There is much to be praised and welcomed in the new report but we don’t have a clue how much of it will be turned into reality.  The process by which this point has been reached has not been particularly encouraging. The Review Group was set up in 2012 to head off the mounting criticism of inaction on land-related issues and was generally seen as a kicking into touch device prior to the referendum.

The rather puzzling choice of Dr Alison Elliot, a former Kirk moderator with no hinterland in the subject, to chair the Review Group did not inspire confidence.  Last May, an interim report notable only for its monumental blandness  was greeted with universal derision. At that point, two of the three Review Group members resigned and the Scottish Government realised that it had a significant political own-goal in the making.  The personnel was revamped, notably through the introduction of John Watt as a Group member and Robin Callander as an adviser.

As a result, a final report has been achieved which bears absolutely no resemblance to the interim report, other than the presence of Dr Elliot who presumably agrees as much with the one as with the other.  Whether they wanted it or not, the current Scottish Government now has a programme of action on its hands and with it, a moral and political obligation to pick its low-hanging fruit without further delay.
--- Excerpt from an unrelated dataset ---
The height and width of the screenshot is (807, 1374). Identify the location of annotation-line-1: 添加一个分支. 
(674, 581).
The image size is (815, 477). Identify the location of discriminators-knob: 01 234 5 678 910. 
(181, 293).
Recommendations in the report which commend themselves to common sense and early action include the reform of Scotland’s compulsory purchase legislation with a public right of pre-emption; “a more integrated and ambitious”  programme of land acquisitions for forestry; a “strategic framework to promote the continued growth of local community land ownership”; a more “solution-focused and less risk-averse” approach to EU state aid rules; the establishment of a National Housing Corporation charged with acquiring sufficient land to meet house-building needs.

The important point to remember about all of these is that they could have been done years ago, if the political will had existed.  Instead, the ubiquitous mantra of “we don’t have the powers” was deployed to hide behind.  Equally, the proposed abolition of the District Salmon Fishery Boards, to be replaced by accountable bodies representing diverse interests, and the long-promised extension of right-to-buy to tenant farmers have never needed constitutional change in order to deliver them. That is the truth that has now been laid bare and inescapable for this and future Holyrood administrations.
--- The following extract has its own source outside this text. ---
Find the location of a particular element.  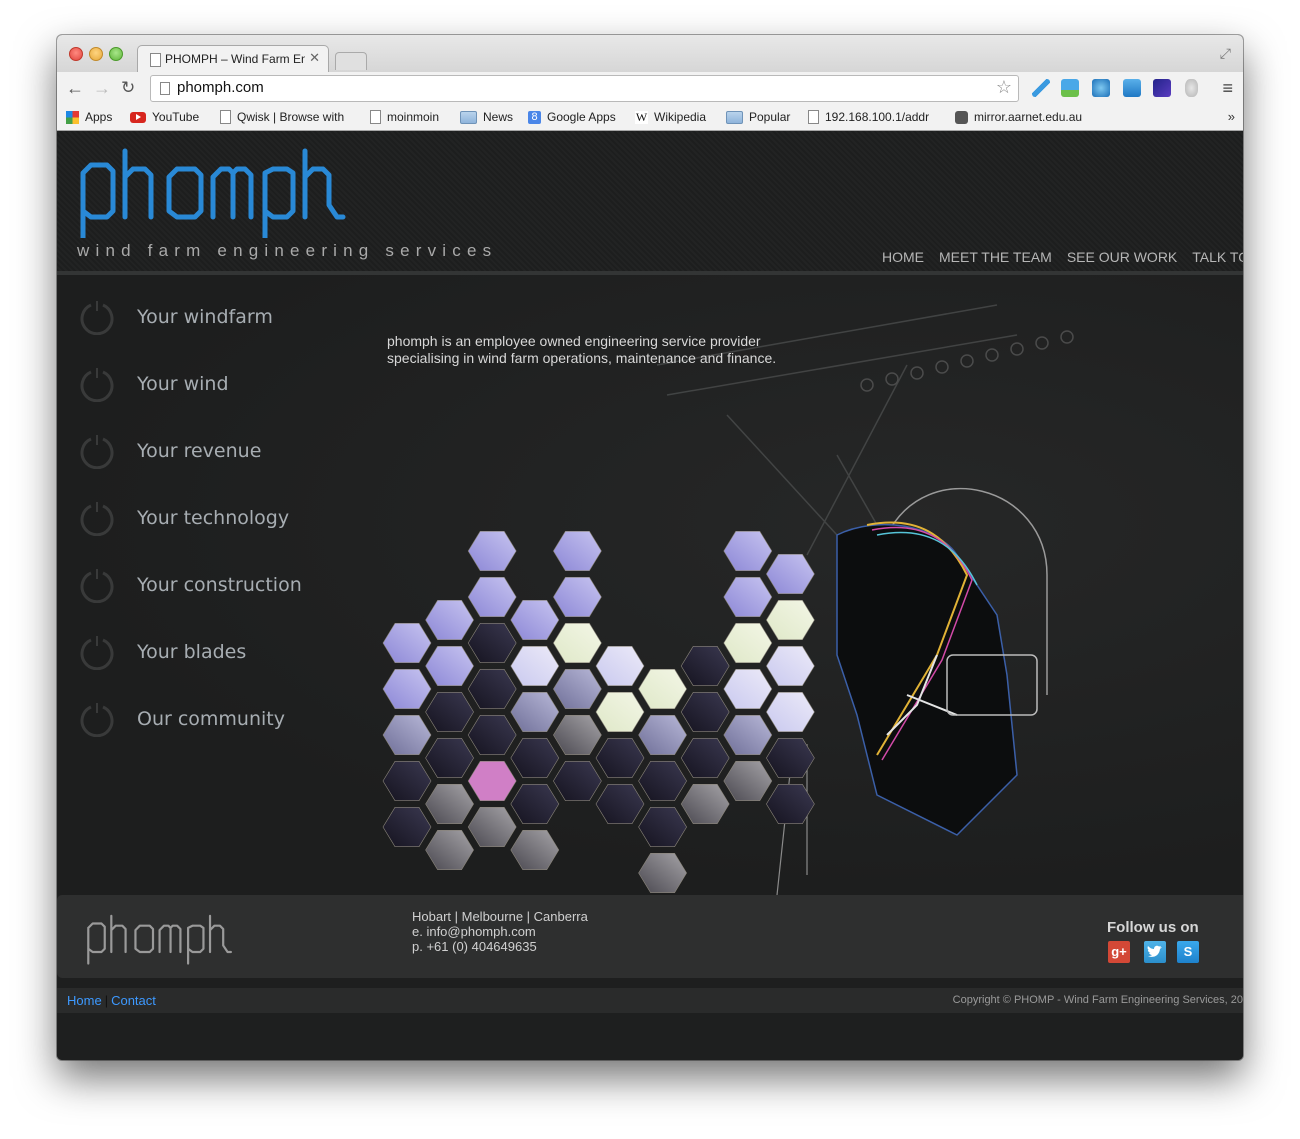

seo-extension-icon is located at coordinates (1101, 88).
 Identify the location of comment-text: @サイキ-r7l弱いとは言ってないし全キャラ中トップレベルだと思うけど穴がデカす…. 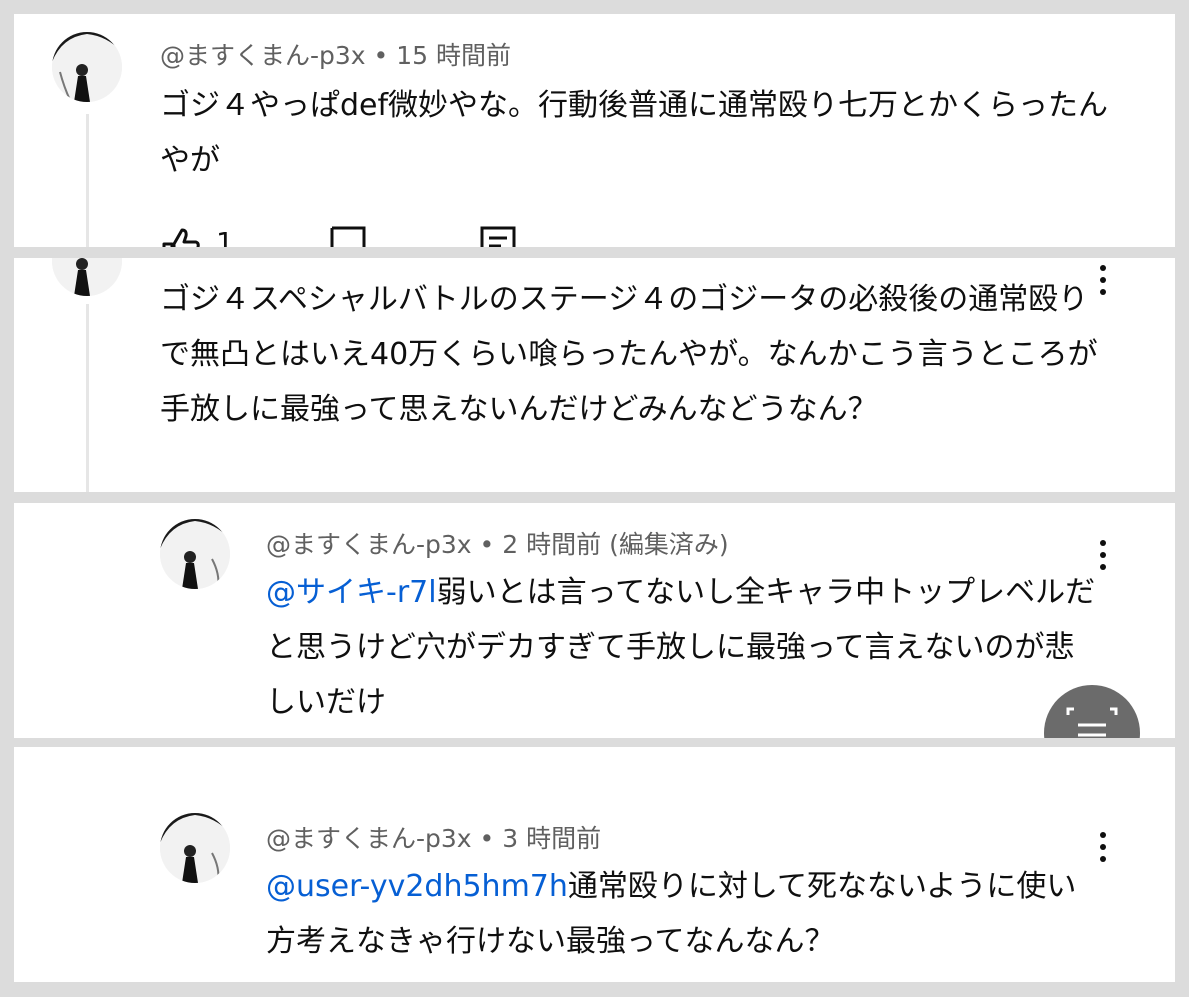
(681, 648).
The recent report by the Scottish Affairs Committee of the House of Commons recommended the need for a proper Land Register as the essential building block of land reform and this new report emphasizes the need to  speed up the current snail-like progress towards that objective. The Scottish Affairs Committee also stressed the need for beneficial as well as nominal ownership to be revealed and, in all respects, the two reports are entirely complementary and should be treated as such.

The interventionist nature of the Review Group proposals is confirmed by the observation that implementation of a Land Use Strategy process “will lead to reductions in the current flexibility in rural land owners’ choices over how they use their land. The Group recommends that the Government ensures that the necessary mechanisms are in place for the successful implementation of the Land Use Strategy in the public interest”.
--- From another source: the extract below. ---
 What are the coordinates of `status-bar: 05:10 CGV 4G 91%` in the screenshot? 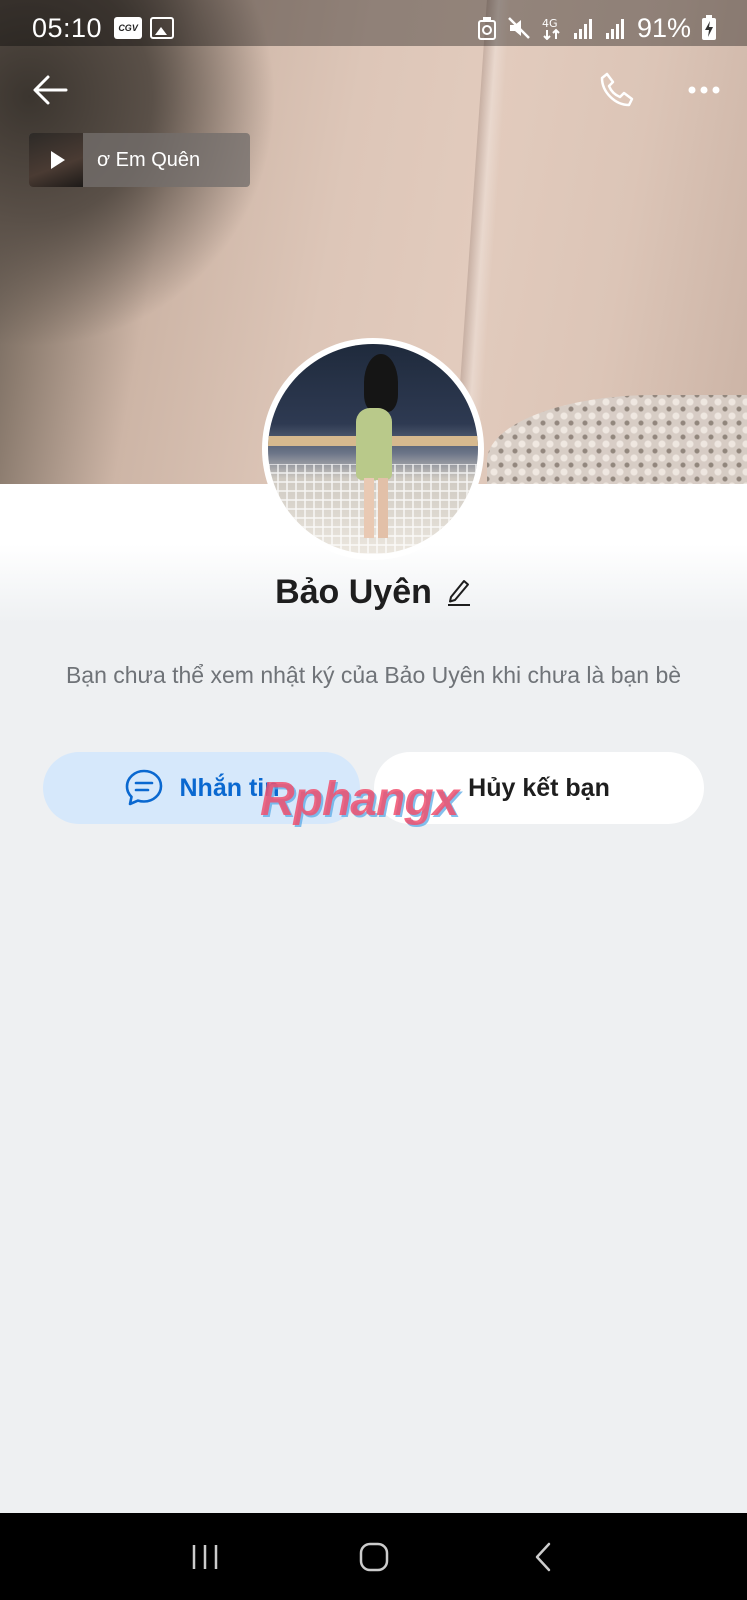 It's located at (374, 28).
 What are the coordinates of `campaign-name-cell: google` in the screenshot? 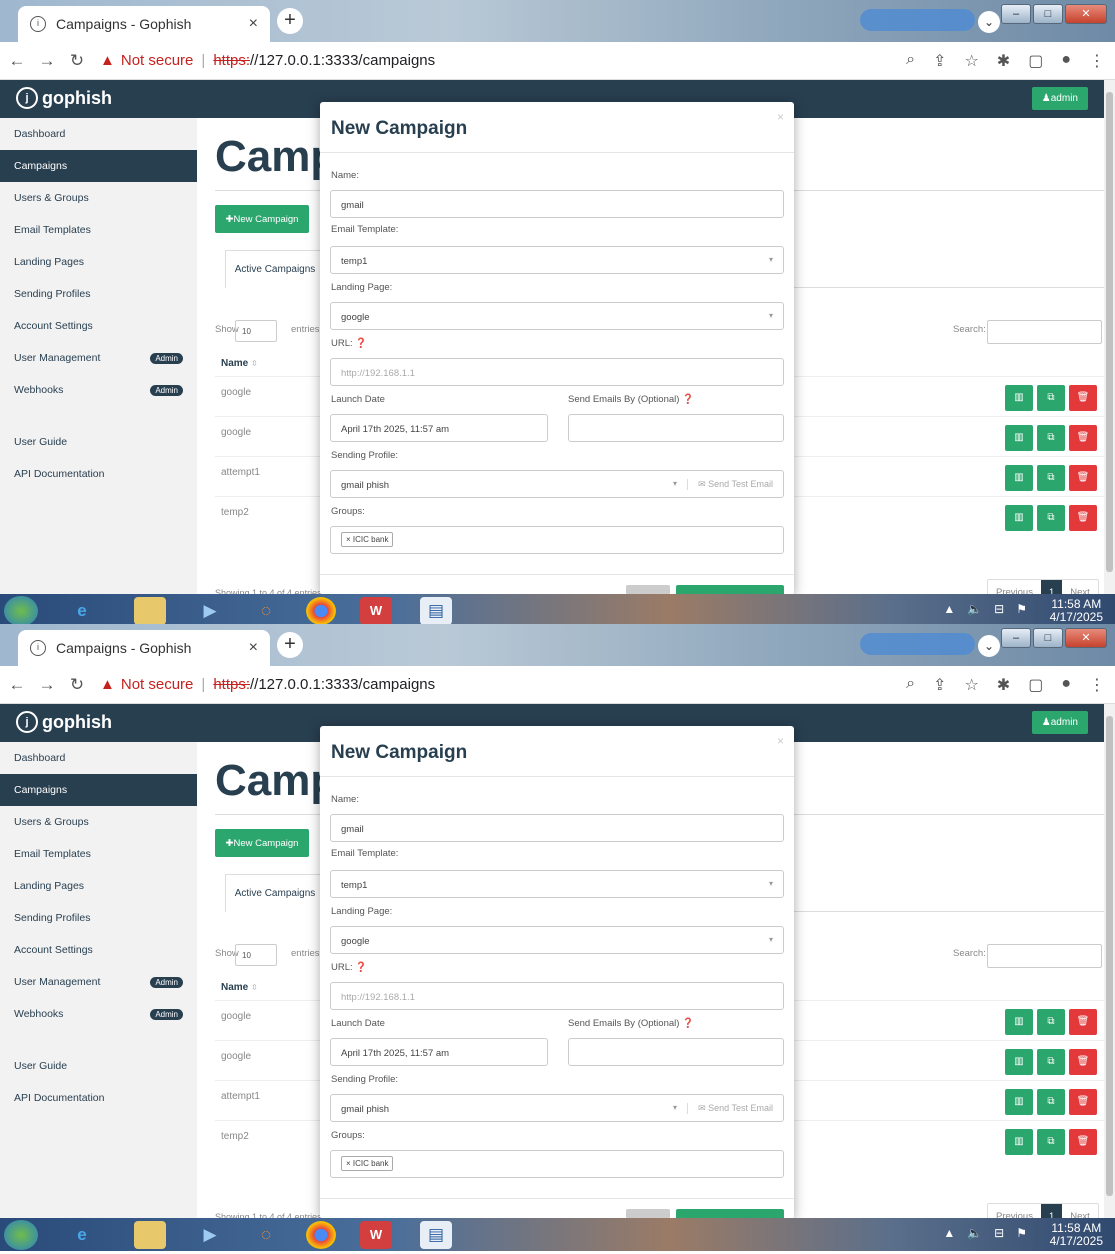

This proposal, if acted upon, strikes at the power of landlords to be the sole arbiters of how land is used, misused or under-used; whether or not there are people living on it; and therefore, to some extent, what its market value is.   There is not the slightest doubt that such interventions will be resisted by the landowning fraternity who will defend the sacred principle that ownership through inheritance or wealth give them the right to do what they like.

Let’s hope that the stomach exists for the fight, but I wouldn’t bet on it.  We need safeguards to ensure that the issue of land reform never again goes away. The proposed Scottish Land and Property Commission should become the guardian of Scotland’s conscience and ongoing guarantor against the backsliding and evasion which have characterised the past decade.